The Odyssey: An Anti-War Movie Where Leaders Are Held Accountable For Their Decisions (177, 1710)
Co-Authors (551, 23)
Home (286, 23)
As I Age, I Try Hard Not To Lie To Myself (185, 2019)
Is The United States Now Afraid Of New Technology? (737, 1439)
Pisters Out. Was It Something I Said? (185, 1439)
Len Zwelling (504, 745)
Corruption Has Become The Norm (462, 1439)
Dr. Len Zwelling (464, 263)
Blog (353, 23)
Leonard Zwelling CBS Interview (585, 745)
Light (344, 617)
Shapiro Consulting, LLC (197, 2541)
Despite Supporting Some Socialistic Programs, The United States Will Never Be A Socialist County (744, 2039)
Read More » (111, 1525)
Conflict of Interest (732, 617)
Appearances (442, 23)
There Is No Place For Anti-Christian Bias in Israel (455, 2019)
----------
# PROBLEM
Taking the listing above as a whole, state how many of its lines hold the string "States". No other output is permitted.

# RESPONSE BOX
2